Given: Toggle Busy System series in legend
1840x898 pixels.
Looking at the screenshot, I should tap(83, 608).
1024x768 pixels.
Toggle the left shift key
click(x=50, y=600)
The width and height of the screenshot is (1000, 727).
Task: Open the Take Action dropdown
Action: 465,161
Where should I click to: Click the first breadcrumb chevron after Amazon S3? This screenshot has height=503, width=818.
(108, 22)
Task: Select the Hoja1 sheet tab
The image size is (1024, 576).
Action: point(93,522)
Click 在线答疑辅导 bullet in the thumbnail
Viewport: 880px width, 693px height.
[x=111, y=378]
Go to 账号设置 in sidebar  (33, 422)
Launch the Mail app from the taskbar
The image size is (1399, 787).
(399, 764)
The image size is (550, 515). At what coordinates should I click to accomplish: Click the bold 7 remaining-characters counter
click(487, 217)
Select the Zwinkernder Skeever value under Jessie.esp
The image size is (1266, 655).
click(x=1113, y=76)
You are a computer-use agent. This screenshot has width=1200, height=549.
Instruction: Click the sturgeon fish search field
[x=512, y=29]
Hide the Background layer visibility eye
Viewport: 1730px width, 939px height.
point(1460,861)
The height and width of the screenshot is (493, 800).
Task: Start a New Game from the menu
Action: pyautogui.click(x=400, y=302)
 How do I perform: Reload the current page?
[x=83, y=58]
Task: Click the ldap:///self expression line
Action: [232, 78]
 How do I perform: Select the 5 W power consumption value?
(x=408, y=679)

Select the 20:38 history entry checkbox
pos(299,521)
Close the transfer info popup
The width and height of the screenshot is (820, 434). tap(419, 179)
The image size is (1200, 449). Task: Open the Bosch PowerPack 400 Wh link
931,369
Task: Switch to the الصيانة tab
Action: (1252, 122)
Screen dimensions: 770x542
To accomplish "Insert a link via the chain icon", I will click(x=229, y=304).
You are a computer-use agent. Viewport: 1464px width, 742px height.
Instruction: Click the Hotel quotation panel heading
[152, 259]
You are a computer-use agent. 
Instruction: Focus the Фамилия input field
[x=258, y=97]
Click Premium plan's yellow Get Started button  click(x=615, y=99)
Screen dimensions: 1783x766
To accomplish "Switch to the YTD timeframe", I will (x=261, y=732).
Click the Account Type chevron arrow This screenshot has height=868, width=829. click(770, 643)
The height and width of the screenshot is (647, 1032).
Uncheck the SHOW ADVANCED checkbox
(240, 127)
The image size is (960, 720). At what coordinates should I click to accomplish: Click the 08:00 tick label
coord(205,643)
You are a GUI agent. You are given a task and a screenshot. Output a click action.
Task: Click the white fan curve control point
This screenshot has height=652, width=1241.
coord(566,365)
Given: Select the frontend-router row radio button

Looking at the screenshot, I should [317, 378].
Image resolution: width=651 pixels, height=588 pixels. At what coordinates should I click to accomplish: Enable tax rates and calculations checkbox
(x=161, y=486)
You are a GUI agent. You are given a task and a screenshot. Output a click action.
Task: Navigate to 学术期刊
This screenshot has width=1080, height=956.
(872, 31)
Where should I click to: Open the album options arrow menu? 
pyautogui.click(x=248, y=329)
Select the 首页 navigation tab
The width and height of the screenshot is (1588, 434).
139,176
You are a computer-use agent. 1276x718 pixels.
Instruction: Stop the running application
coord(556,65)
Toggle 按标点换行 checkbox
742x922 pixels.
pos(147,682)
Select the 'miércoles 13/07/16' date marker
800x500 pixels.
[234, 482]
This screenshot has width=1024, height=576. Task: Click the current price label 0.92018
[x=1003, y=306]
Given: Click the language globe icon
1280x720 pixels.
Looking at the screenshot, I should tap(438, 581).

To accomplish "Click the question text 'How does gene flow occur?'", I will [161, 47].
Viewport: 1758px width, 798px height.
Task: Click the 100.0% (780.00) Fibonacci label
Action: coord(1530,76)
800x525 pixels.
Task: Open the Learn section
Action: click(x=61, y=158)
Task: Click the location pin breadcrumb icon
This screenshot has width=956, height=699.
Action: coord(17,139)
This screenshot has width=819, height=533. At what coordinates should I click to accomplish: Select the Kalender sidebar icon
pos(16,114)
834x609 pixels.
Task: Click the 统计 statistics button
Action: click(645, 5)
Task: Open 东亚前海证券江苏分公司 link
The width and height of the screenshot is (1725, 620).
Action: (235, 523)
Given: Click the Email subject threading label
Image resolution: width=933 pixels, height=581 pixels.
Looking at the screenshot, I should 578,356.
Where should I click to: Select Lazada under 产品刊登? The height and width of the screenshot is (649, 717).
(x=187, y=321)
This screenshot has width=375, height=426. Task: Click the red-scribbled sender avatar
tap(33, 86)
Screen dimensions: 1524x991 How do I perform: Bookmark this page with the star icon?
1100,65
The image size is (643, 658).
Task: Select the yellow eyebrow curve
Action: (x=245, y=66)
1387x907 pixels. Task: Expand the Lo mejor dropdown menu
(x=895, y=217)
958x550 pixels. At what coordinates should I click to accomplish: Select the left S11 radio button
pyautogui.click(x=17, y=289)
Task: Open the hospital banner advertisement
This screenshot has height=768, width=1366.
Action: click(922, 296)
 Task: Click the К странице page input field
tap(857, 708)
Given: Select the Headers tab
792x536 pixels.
§ §
:: WHAT YOU WILL DO ::
Every record should be printed again exactly as it reads.

:: OUTPUT ::
Given: Toggle Busy System series in legend
1840x898 pixels.
Looking at the screenshot, I should tap(83, 608).
1024x768 pixels.
Toggle the left shift key
click(x=50, y=600)
The width and height of the screenshot is (1000, 727).
Task: Open the Take Action dropdown
Action: 465,161
Where should I click to: Click the first breadcrumb chevron after Amazon S3? This screenshot has height=503, width=818.
(108, 22)
Task: Select the Hoja1 sheet tab
The image size is (1024, 576).
Action: point(93,522)
Click 在线答疑辅导 bullet in the thumbnail
Viewport: 880px width, 693px height.
[x=111, y=378]
Go to 账号设置 in sidebar  (33, 422)
Launch the Mail app from the taskbar
The image size is (1399, 787).
(399, 764)
The image size is (550, 515). At what coordinates should I click to accomplish: Click the bold 7 remaining-characters counter
click(487, 217)
Select the Zwinkernder Skeever value under Jessie.esp
The image size is (1266, 655).
click(x=1113, y=76)
You are a computer-use agent. This screenshot has width=1200, height=549.
Instruction: Click the sturgeon fish search field
[x=512, y=29]
Hide the Background layer visibility eye
Viewport: 1730px width, 939px height.
point(1460,861)
The height and width of the screenshot is (493, 800).
Task: Start a New Game from the menu
Action: pyautogui.click(x=400, y=302)
 How do I perform: Reload the current page?
[x=83, y=58]
Task: Click the ldap:///self expression line
Action: [232, 78]
 How do I perform: Select the 5 W power consumption value?
(x=408, y=679)

Select the 20:38 history entry checkbox
pos(299,521)
Close the transfer info popup
The width and height of the screenshot is (820, 434). tap(419, 179)
The image size is (1200, 449). Task: Open the Bosch PowerPack 400 Wh link
931,369
Task: Switch to the الصيانة tab
Action: (1252, 122)
Screen dimensions: 770x542
To accomplish "Insert a link via the chain icon", I will click(x=229, y=304).
You are a computer-use agent. Viewport: 1464px width, 742px height.
Instruction: Click the Hotel quotation panel heading
[152, 259]
You are a computer-use agent. 
Instruction: Focus the Фамилия input field
[x=258, y=97]
Click Premium plan's yellow Get Started button  click(x=615, y=99)
Screen dimensions: 1783x766
To accomplish "Switch to the YTD timeframe", I will (x=261, y=732).
Click the Account Type chevron arrow This screenshot has height=868, width=829. click(770, 643)
The height and width of the screenshot is (647, 1032).
Uncheck the SHOW ADVANCED checkbox
(240, 127)
The image size is (960, 720). At what coordinates should I click to accomplish: Click the 08:00 tick label
coord(205,643)
You are a GUI agent. You are given a task and a screenshot. Output a click action.
Task: Click the white fan curve control point
This screenshot has height=652, width=1241.
coord(566,365)
Given: Select the frontend-router row radio button

Looking at the screenshot, I should [317, 378].
Image resolution: width=651 pixels, height=588 pixels. At what coordinates should I click to accomplish: Enable tax rates and calculations checkbox
(x=161, y=486)
You are a GUI agent. You are given a task and a screenshot. Output a click action.
Task: Navigate to 学术期刊
This screenshot has width=1080, height=956.
(872, 31)
Where should I click to: Open the album options arrow menu? 
pyautogui.click(x=248, y=329)
Select the 首页 navigation tab
The width and height of the screenshot is (1588, 434).
139,176
You are a computer-use agent. 1276x718 pixels.
Instruction: Stop the running application
coord(556,65)
Toggle 按标点换行 checkbox
742x922 pixels.
pos(147,682)
Select the 'miércoles 13/07/16' date marker
800x500 pixels.
[234, 482]
This screenshot has width=1024, height=576. Task: Click the current price label 0.92018
[x=1003, y=306]
Given: Click the language globe icon
1280x720 pixels.
Looking at the screenshot, I should tap(438, 581).

To accomplish "Click the question text 'How does gene flow occur?'", I will [161, 47].
Viewport: 1758px width, 798px height.
Task: Click the 100.0% (780.00) Fibonacci label
Action: coord(1530,76)
800x525 pixels.
Task: Open the Learn section
Action: click(x=61, y=158)
Task: Click the location pin breadcrumb icon
This screenshot has width=956, height=699.
Action: coord(17,139)
This screenshot has width=819, height=533. At what coordinates should I click to accomplish: Select the Kalender sidebar icon
pos(16,114)
834x609 pixels.
Task: Click the 统计 statistics button
Action: click(645, 5)
Task: Open 东亚前海证券江苏分公司 link
The width and height of the screenshot is (1725, 620).
Action: (235, 523)
Given: Click the Email subject threading label
Image resolution: width=933 pixels, height=581 pixels.
Looking at the screenshot, I should 578,356.
Where should I click to: Select Lazada under 产品刊登? The height and width of the screenshot is (649, 717).
(x=187, y=321)
This screenshot has width=375, height=426. Task: Click the red-scribbled sender avatar
tap(33, 86)
Screen dimensions: 1524x991 How do I perform: Bookmark this page with the star icon?
1100,65
The image size is (643, 658).
Task: Select the yellow eyebrow curve
Action: (x=245, y=66)
1387x907 pixels. Task: Expand the Lo mejor dropdown menu
(x=895, y=217)
958x550 pixels. At what coordinates should I click to accomplish: Select the left S11 radio button
pyautogui.click(x=17, y=289)
Task: Open the hospital banner advertisement
This screenshot has height=768, width=1366.
Action: click(922, 296)
 Task: Click the К странице page input field
tap(857, 708)
Given: Select the Headers tab
792x536 pixels.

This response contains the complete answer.